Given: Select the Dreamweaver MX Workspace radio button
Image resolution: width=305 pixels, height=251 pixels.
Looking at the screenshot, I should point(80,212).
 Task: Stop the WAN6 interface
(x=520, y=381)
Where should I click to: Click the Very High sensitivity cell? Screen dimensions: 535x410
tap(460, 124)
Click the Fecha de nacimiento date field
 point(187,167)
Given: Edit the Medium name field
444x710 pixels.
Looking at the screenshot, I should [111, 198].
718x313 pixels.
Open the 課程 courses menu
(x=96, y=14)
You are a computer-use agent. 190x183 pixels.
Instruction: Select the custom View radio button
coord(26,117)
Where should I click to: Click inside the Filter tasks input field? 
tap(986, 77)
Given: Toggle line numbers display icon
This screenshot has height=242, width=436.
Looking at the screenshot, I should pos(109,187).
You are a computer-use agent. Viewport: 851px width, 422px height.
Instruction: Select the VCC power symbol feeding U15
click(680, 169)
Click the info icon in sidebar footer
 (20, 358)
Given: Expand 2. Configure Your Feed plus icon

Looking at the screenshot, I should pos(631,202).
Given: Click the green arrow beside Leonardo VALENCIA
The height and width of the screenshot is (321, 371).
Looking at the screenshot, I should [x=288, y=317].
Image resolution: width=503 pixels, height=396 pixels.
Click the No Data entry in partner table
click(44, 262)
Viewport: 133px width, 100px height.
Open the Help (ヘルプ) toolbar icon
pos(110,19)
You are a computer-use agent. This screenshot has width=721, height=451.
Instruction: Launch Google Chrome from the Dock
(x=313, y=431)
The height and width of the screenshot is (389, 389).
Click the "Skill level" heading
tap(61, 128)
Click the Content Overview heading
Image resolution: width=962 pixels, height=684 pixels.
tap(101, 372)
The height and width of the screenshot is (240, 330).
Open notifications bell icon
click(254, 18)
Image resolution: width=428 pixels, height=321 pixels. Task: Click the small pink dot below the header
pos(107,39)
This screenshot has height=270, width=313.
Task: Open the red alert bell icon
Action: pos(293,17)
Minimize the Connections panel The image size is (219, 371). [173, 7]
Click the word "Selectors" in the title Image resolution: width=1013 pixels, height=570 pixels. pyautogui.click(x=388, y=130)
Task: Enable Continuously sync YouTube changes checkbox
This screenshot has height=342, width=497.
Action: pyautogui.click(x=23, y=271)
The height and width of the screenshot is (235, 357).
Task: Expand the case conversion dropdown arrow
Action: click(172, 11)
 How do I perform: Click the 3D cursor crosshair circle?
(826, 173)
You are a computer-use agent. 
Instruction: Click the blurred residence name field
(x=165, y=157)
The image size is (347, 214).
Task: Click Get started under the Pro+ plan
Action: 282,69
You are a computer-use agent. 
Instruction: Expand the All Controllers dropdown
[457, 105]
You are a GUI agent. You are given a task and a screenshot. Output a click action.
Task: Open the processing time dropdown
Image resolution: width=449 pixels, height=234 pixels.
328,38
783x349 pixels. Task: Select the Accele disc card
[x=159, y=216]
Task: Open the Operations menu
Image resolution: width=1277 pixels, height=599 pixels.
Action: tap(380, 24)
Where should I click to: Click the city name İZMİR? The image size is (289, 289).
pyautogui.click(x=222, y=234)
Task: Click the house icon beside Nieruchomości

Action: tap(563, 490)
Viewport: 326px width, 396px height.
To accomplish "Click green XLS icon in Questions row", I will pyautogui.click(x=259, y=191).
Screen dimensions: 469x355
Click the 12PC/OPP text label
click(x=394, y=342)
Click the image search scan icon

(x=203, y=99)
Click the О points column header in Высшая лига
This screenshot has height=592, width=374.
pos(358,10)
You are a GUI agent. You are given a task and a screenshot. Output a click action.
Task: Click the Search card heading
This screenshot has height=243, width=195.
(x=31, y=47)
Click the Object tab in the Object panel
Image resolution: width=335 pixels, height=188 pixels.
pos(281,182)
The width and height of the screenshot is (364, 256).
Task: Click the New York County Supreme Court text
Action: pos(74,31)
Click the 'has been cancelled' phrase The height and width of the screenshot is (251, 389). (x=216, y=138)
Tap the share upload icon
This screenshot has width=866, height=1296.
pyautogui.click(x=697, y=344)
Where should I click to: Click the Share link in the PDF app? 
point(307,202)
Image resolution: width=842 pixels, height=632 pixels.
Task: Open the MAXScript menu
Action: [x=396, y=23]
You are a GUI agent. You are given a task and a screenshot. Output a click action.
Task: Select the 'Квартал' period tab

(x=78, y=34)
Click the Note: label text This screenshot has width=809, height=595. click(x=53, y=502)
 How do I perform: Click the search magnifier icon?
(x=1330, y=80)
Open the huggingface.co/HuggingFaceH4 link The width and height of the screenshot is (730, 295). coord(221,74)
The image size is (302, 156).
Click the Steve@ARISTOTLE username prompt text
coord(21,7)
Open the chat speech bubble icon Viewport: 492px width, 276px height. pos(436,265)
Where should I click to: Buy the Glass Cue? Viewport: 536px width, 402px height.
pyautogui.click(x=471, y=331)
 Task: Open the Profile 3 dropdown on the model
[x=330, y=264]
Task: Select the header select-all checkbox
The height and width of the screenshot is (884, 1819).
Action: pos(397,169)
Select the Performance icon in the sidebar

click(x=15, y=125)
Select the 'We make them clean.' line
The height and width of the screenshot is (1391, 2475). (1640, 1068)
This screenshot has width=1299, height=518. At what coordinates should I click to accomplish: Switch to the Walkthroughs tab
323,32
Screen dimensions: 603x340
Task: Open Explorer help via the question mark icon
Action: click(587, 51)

###

Show the data once more, exactly as it was written.

ANSWER BOX:
Given: Select the Dreamweaver MX Workspace radio button
Image resolution: width=305 pixels, height=251 pixels.
Looking at the screenshot, I should point(80,212).
 Task: Stop the WAN6 interface
(x=520, y=381)
Where should I click to: Click the Very High sensitivity cell? Screen dimensions: 535x410
tap(460, 124)
Click the Fecha de nacimiento date field
 point(187,167)
Given: Edit the Medium name field
444x710 pixels.
Looking at the screenshot, I should [111, 198].
718x313 pixels.
Open the 課程 courses menu
(x=96, y=14)
You are a computer-use agent. 190x183 pixels.
Instruction: Select the custom View radio button
coord(26,117)
Where should I click to: Click inside the Filter tasks input field? 
tap(986, 77)
Given: Toggle line numbers display icon
This screenshot has height=242, width=436.
Looking at the screenshot, I should pos(109,187).
You are a computer-use agent. Viewport: 851px width, 422px height.
Instruction: Select the VCC power symbol feeding U15
click(680, 169)
Click the info icon in sidebar footer
 (20, 358)
Given: Expand 2. Configure Your Feed plus icon

Looking at the screenshot, I should pos(631,202).
Given: Click the green arrow beside Leonardo VALENCIA
The height and width of the screenshot is (321, 371).
Looking at the screenshot, I should [x=288, y=317].
Image resolution: width=503 pixels, height=396 pixels.
Click the No Data entry in partner table
click(44, 262)
Viewport: 133px width, 100px height.
Open the Help (ヘルプ) toolbar icon
pos(110,19)
You are a computer-use agent. This screenshot has width=721, height=451.
Instruction: Launch Google Chrome from the Dock
(x=313, y=431)
The height and width of the screenshot is (389, 389).
Click the "Skill level" heading
tap(61, 128)
Click the Content Overview heading
Image resolution: width=962 pixels, height=684 pixels.
tap(101, 372)
The height and width of the screenshot is (240, 330).
Open notifications bell icon
click(254, 18)
Image resolution: width=428 pixels, height=321 pixels. Task: Click the small pink dot below the header
pos(107,39)
This screenshot has height=270, width=313.
Task: Open the red alert bell icon
Action: pos(293,17)
Minimize the Connections panel The image size is (219, 371). [173, 7]
Click the word "Selectors" in the title Image resolution: width=1013 pixels, height=570 pixels. pyautogui.click(x=388, y=130)
Task: Enable Continuously sync YouTube changes checkbox
This screenshot has height=342, width=497.
Action: pyautogui.click(x=23, y=271)
The height and width of the screenshot is (235, 357).
Task: Expand the case conversion dropdown arrow
Action: click(172, 11)
 How do I perform: Click the 3D cursor crosshair circle?
(826, 173)
You are a computer-use agent. 
Instruction: Click the blurred residence name field
(x=165, y=157)
The image size is (347, 214).
Task: Click Get started under the Pro+ plan
Action: 282,69
You are a computer-use agent. 
Instruction: Expand the All Controllers dropdown
[457, 105]
You are a GUI agent. You are given a task and a screenshot. Output a click action.
Task: Open the processing time dropdown
Image resolution: width=449 pixels, height=234 pixels.
328,38
783x349 pixels. Task: Select the Accele disc card
[x=159, y=216]
Task: Open the Operations menu
Image resolution: width=1277 pixels, height=599 pixels.
Action: tap(380, 24)
Where should I click to: Click the city name İZMİR? The image size is (289, 289).
pyautogui.click(x=222, y=234)
Task: Click the house icon beside Nieruchomości

Action: tap(563, 490)
Viewport: 326px width, 396px height.
To accomplish "Click green XLS icon in Questions row", I will pyautogui.click(x=259, y=191).
Screen dimensions: 469x355
Click the 12PC/OPP text label
click(x=394, y=342)
Click the image search scan icon

(x=203, y=99)
Click the О points column header in Высшая лига
This screenshot has height=592, width=374.
pos(358,10)
You are a GUI agent. You are given a task and a screenshot. Output a click action.
Task: Click the Search card heading
This screenshot has height=243, width=195.
(x=31, y=47)
Click the Object tab in the Object panel
Image resolution: width=335 pixels, height=188 pixels.
pos(281,182)
The width and height of the screenshot is (364, 256).
Task: Click the New York County Supreme Court text
Action: pos(74,31)
Click the 'has been cancelled' phrase The height and width of the screenshot is (251, 389). (x=216, y=138)
Tap the share upload icon
This screenshot has width=866, height=1296.
pyautogui.click(x=697, y=344)
Where should I click to: Click the Share link in the PDF app? 
point(307,202)
Image resolution: width=842 pixels, height=632 pixels.
Task: Open the MAXScript menu
Action: [x=396, y=23]
You are a GUI agent. You are given a task and a screenshot. Output a click action.
Task: Select the 'Квартал' period tab

(x=78, y=34)
Click the Note: label text This screenshot has width=809, height=595. click(x=53, y=502)
 How do I perform: Click the search magnifier icon?
(x=1330, y=80)
Open the huggingface.co/HuggingFaceH4 link The width and height of the screenshot is (730, 295). coord(221,74)
The image size is (302, 156).
Click the Steve@ARISTOTLE username prompt text
coord(21,7)
Open the chat speech bubble icon Viewport: 492px width, 276px height. pos(436,265)
Where should I click to: Buy the Glass Cue? Viewport: 536px width, 402px height.
pyautogui.click(x=471, y=331)
 Task: Open the Profile 3 dropdown on the model
[x=330, y=264]
Task: Select the header select-all checkbox
The height and width of the screenshot is (884, 1819).
Action: pos(397,169)
Select the Performance icon in the sidebar

click(x=15, y=125)
Select the 'We make them clean.' line
The height and width of the screenshot is (1391, 2475). (1640, 1068)
This screenshot has width=1299, height=518. At what coordinates should I click to accomplish: Switch to the Walkthroughs tab
323,32
Screen dimensions: 603x340
Task: Open Explorer help via the question mark icon
Action: click(587, 51)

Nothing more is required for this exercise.